Gianfranco didn't know. How could he, when it was so different from everything he'd grown up with? But he knew one thing: he wished he could find out.
After a moment, he realized something else. Without intending to, he'd just turned into a counterrevolutionary. Then he
really
had a hard time going to sleep.
 
 
Walking to school Monday morning, Annarita thought Gianfranco seemed quieter than usual. Had Eduardo talked to him? If he had, what had he said? Annarita didn't want to come straight out and ask. She tried a different question, a safer question, instead: “You all right, Gianfranco?”
He blinked. He thought it over. She watched him doing it. “Well, I'm not sure,” he said at last, quite seriously.
She eyed him, exasperated and curious at the same time. “What's that supposed to mean?”
He looked around to make sure nobody was paying any special attention to him. In the Italian People's Republic, that kind of glance was automatic for anyone older than seven or so. Annarita suspected it worked the same way all over the world. Gianfranco said, “Wouldn't it be nice if there were no Security Police?”
“Sure it would,” Annarita answered. “And it would be nice if everybody were rich and everybody were beautiful, too. Don't sit up nights waiting, that's all.”
He said something rude—rude enough to startle her. Then he turned red and said, “
Scusi
. But I'm serious. I really am.”
“That's nice,” Annarita said. “No matter how serious you are, though, what can you do about it?”
“By myself? Nothing,” Gianfranco said. “But if all the people united …”
“The Security Police would throw everybody into camps.” Annarita finished the sentence when Gianfranco's voice trailed away.
He shook his head. “They couldn't do it to everybody, not all at once. There aren't enough camps for that. Not enough Security Policemen, either.”
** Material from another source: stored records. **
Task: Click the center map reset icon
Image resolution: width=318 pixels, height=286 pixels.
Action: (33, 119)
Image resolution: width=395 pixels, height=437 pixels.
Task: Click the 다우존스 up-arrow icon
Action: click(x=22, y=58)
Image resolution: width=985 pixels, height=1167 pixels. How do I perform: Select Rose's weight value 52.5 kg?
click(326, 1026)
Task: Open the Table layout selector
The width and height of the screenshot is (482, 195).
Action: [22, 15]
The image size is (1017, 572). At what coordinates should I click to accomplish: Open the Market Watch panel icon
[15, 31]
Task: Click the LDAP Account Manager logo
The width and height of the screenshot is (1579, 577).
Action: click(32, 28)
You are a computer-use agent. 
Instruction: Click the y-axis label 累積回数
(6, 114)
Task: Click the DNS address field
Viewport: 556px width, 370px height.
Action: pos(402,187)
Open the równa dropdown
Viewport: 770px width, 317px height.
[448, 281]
“Well, in that case the Russians would say we're trying to overthrow Socialism, and they'd invade,” Annarita said. “Either they'd build more camps or they'd kill enough people so the ones who are left would fit into the camps they've got.”
“But what if the
Russian
people united, too?” Gianfranco said.
Annarita stared at him. “You weren't drinking wine at breakfast. I saw what you had: cappuccino, just like me.” Like most Italian kids their age, they did drink wine with dinner. Nobody here fussed about it, though people from northern Europe and America sometimes squawked.
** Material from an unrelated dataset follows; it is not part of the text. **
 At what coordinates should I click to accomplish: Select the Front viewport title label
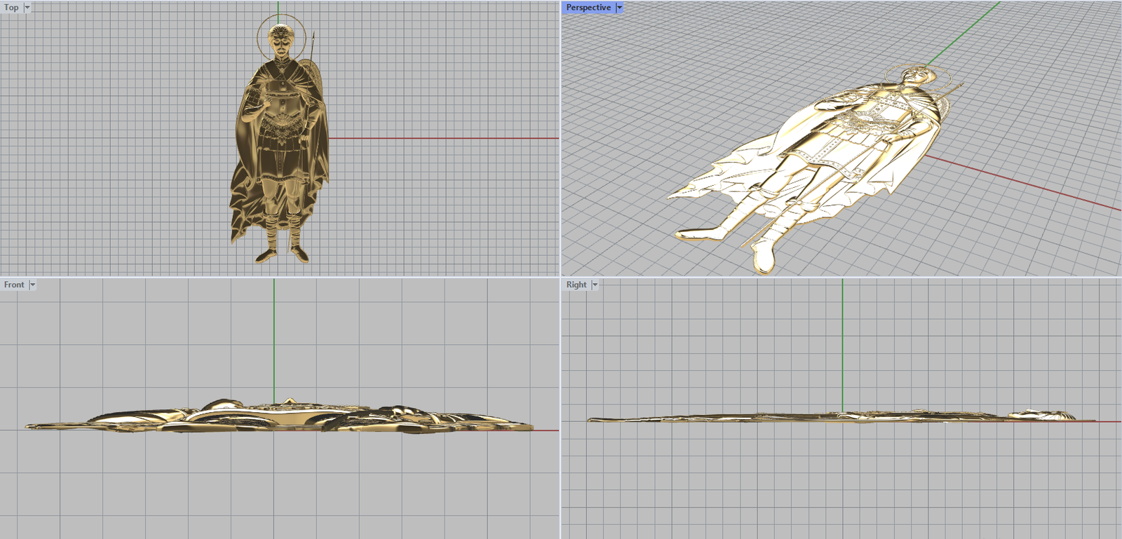point(13,285)
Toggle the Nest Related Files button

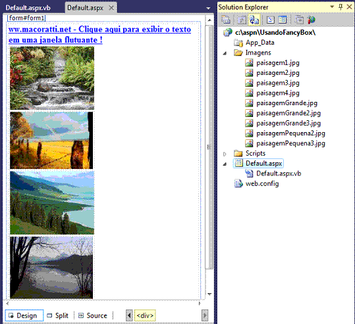coord(254,20)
“I was thinking about … freedom,” Gianfranco said. “That gets you drunk like too much
vino
, but you don't come down again afterwards.”
“I guess not, to look at you,” Annarita said. “Be careful you don't get in trouble once you're in school.”
“I'll try,” Gianfranco said.
A car went two wheels up on the sidewalk in front of them to let somebody off. It still blocked traffic. All the drivers behind the offender leaned on their horns. Some of them yelled at him, too. He ignored them. Annarita wasn't much impressed. She saw things like that almost every day. Keeping Gianfranco out of trouble was more important—and more interesting. Now she could say what she needed to say: “All this talk about freedom. You must have been listening to Cousin Silvio.” In public, she wouldn't call him Eduardo.